Stored records

- - -

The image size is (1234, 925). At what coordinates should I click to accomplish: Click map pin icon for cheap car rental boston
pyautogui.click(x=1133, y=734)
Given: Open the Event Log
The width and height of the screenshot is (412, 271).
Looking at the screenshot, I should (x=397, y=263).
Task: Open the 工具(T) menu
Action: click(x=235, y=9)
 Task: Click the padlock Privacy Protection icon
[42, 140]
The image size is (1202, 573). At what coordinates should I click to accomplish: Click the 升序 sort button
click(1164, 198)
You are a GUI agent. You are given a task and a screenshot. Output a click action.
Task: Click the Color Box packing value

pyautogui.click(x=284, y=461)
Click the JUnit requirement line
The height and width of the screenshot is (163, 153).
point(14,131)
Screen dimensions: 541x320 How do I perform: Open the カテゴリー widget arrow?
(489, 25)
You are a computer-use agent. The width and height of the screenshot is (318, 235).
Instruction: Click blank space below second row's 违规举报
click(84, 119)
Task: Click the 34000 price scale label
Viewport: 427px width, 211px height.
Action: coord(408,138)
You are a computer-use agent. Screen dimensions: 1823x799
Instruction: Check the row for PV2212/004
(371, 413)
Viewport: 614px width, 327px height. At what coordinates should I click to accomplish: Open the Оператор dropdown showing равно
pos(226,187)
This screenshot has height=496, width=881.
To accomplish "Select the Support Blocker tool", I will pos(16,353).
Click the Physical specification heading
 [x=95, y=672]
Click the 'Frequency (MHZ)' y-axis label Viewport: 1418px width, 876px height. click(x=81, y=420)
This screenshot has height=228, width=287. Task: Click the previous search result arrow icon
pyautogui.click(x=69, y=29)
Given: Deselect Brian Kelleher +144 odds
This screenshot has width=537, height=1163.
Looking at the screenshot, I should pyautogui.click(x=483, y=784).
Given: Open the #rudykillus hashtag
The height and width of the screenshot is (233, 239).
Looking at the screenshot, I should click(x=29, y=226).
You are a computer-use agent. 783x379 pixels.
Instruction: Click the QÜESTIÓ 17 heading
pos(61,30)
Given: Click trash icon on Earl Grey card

- - -

Task to complete:
The answer must consist of each line from the entries that contains the string "agent".

Exercise output:
You are a GUI agent. You are given a task and a screenshot. Output a click action.
You are a computer-use agent. The width and height of the screenshot is (318, 235).
You are a computer-use agent. Screen dimensions: 1823x799
You are a computer-use agent. 783x379 pixels.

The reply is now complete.